SET TASK 1.
Set down the transcript's wording from "I don't think anybody" through "is under attack.", with no changes.

Yeah. Maybe I wanna take it back to, you know, just discussions that have happened over the past couple of weeks around AI and security and just this idea that, you know, cyber can be vibe coded. You know, which I think generally misses kind of the competitive moats that you guys have. Just how-- You know, I can give my own response, but you can give a much more intellectual response.

Brian Vecci
Field CTO, Varonis Systems

I think you summarized it very well. The technical moats that we have. And they are many and growing. Means that there's-- Listen, I spend my time in front of customers. I don't know anybody that's thinking about vibe coding security, period.

Meta Marshall
Cybersecurity and Network & Equipment Analyst, Morgan Stanley

Yeah.

Brian Vecci
Field CTO, Varonis Systems

I don't think anybody that thinks that's a serious. There are tools. There are certainly software. There are some types of software that are going to be that are under a threat. The ones that are unique platforms in the ways that Varonis. There's nothing that does everything that we do in the ways that we do it.

All of the places, like the depth and breadth of not just the coverage and the automation, and we are using modern tools to help build our technology even faster. That's not to say that. I think you summarized it well. I'm gonna leave it at that.

Meta Marshall
Cybersecurity and Network & Equipment Analyst, Morgan Stanley

Okay.

Brian Vecci
Field CTO, Varonis Systems

Yeah. We don't see it as a threat to our business. We see that there are AI tools that are gonna help us innovate even more quickly. Varonis, and data security as a whole, I don't think is under attack.

RECORD EXCERPTS.

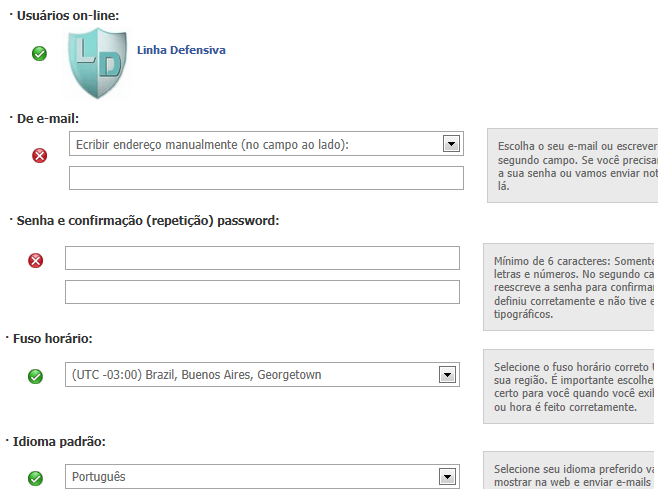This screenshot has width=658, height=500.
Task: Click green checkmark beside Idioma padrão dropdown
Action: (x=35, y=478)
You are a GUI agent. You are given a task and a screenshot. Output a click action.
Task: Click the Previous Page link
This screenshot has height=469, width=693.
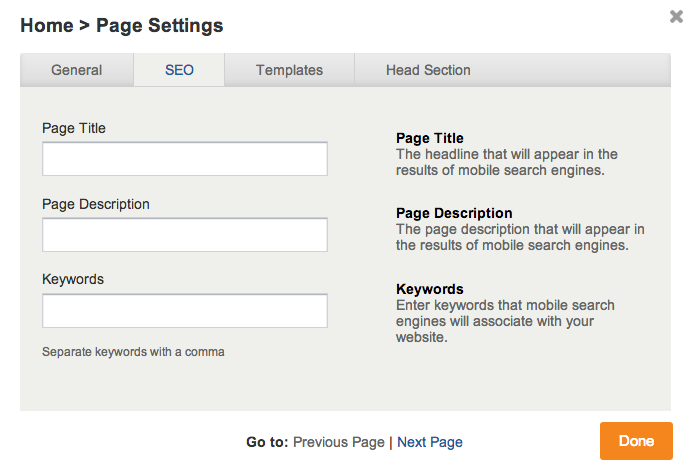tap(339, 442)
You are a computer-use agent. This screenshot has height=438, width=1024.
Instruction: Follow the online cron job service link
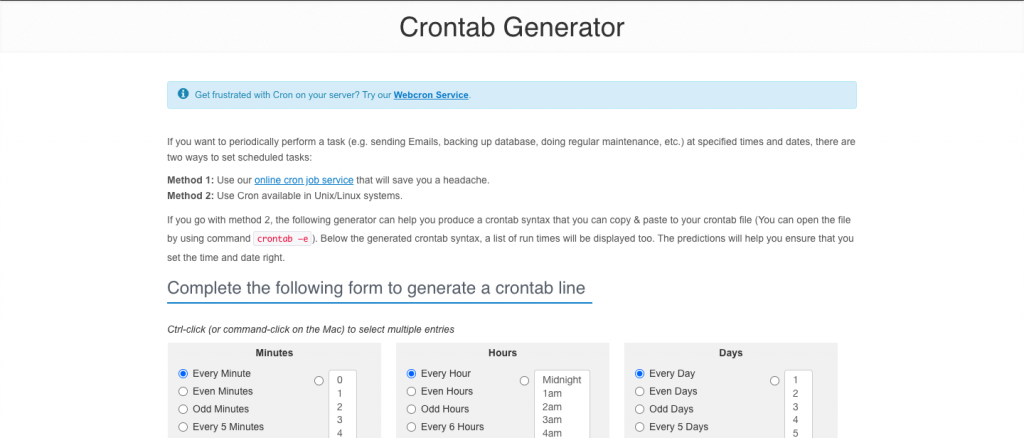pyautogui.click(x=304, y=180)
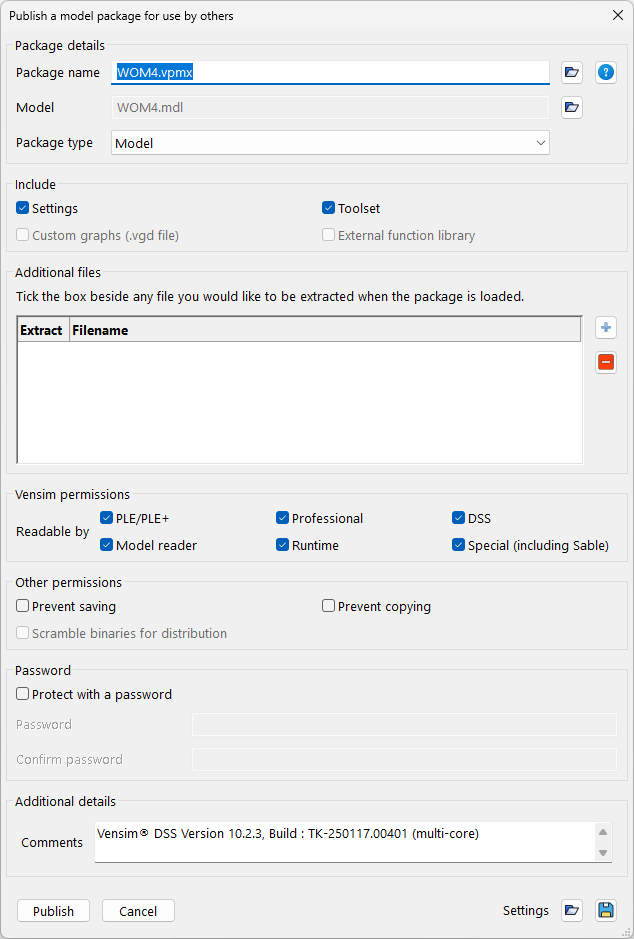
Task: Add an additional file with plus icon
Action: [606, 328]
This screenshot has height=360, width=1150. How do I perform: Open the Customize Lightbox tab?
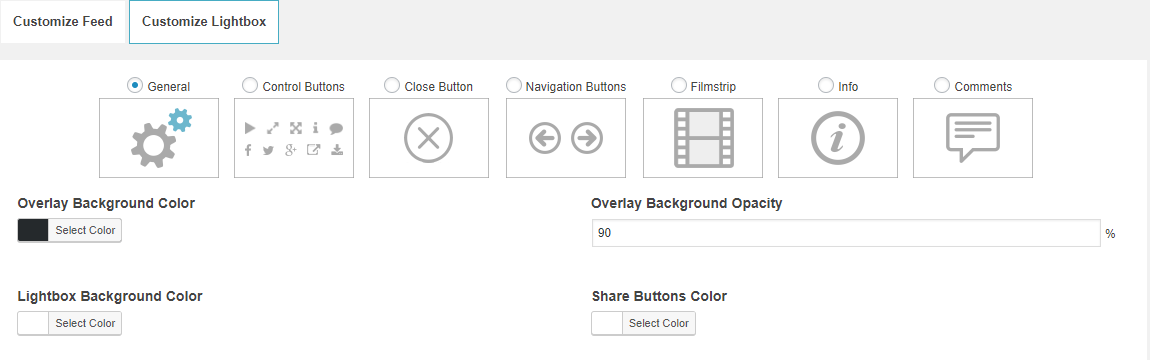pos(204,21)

SET TASK 2.
Extract the stretch of the listing from the line containing "You are a computer-use" through the end of the listing, and reproduce it verbatim without the pictures.

CORRECT OUTPUT 1.
I don't think anybody that thinks that's a serious. There are tools. There are certainly software. There are some types of software that are going to be that are under a threat. The ones that are unique platforms in the ways that Varonis. There's nothing that does everything that we do in the ways that we do it.

All of the places, like the depth and breadth of not just the coverage and the automation, and we are using modern tools to help build our technology even faster. That's not to say that. I think you summarized it well. I'm gonna leave it at that.

Meta Marshall
Cybersecurity and Network & Equipment Analyst, Morgan Stanley

Okay.

Brian Vecci
Field CTO, Varonis Systems

Yeah. We don't see it as a threat to our business. We see that there are AI tools that are gonna help us innovate even more quickly. Varonis, and data security as a whole, I don't think is under attack.

CORRECT OUTPUT 2.
You are a computer-use agent. This screenshot has height=438, width=1024.
Instruction: Follow the online cron job service link
pyautogui.click(x=304, y=180)
Task: Add an additional file with plus icon
Action: [606, 328]
This screenshot has height=360, width=1150. How do I perform: Open the Customize Lightbox tab?
pos(204,21)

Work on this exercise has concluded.